**What is expected**
An exact reproduction of all the data is needed, with no images in it.

----

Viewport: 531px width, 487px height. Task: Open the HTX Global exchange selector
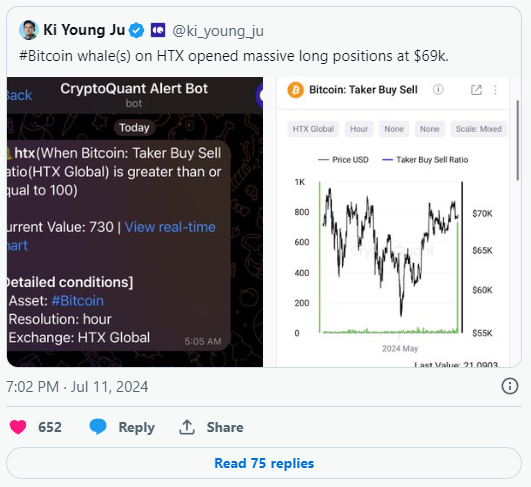313,129
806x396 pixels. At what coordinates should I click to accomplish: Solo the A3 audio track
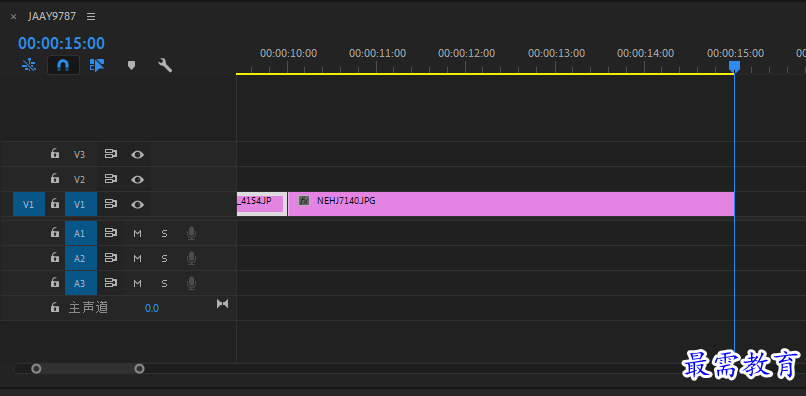(x=164, y=283)
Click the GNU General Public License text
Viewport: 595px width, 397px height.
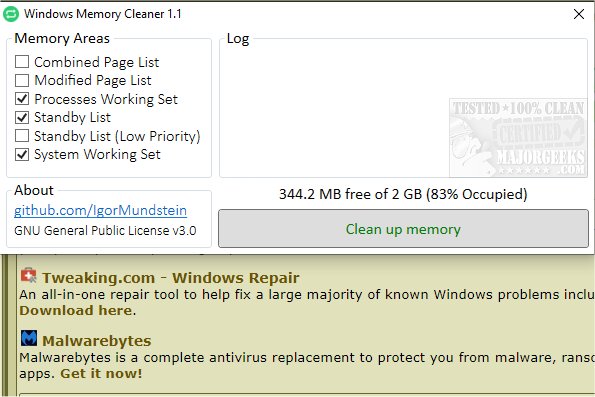point(105,231)
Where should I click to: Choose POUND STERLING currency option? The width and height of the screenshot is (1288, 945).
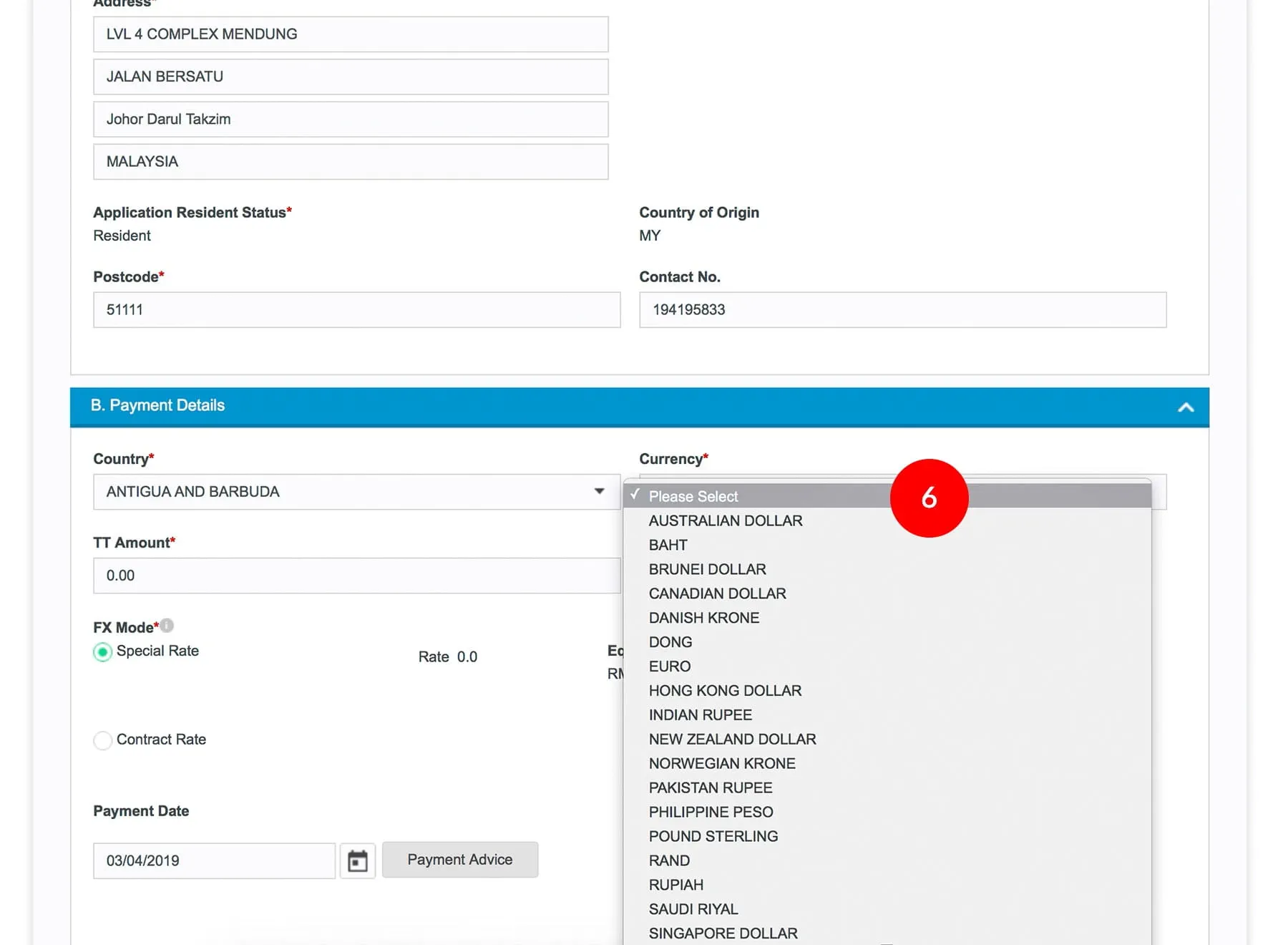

----

**Task output**
Viewport: 531px width, 487px height. Task: Open the HTX Global exchange selector
313,129
806x396 pixels. At what coordinates should I click to accomplish: Solo the A3 audio track
(x=164, y=283)
Click the GNU General Public License text
Viewport: 595px width, 397px height.
point(105,231)
Where should I click to: Choose POUND STERLING currency option? The width and height of the screenshot is (1288, 945).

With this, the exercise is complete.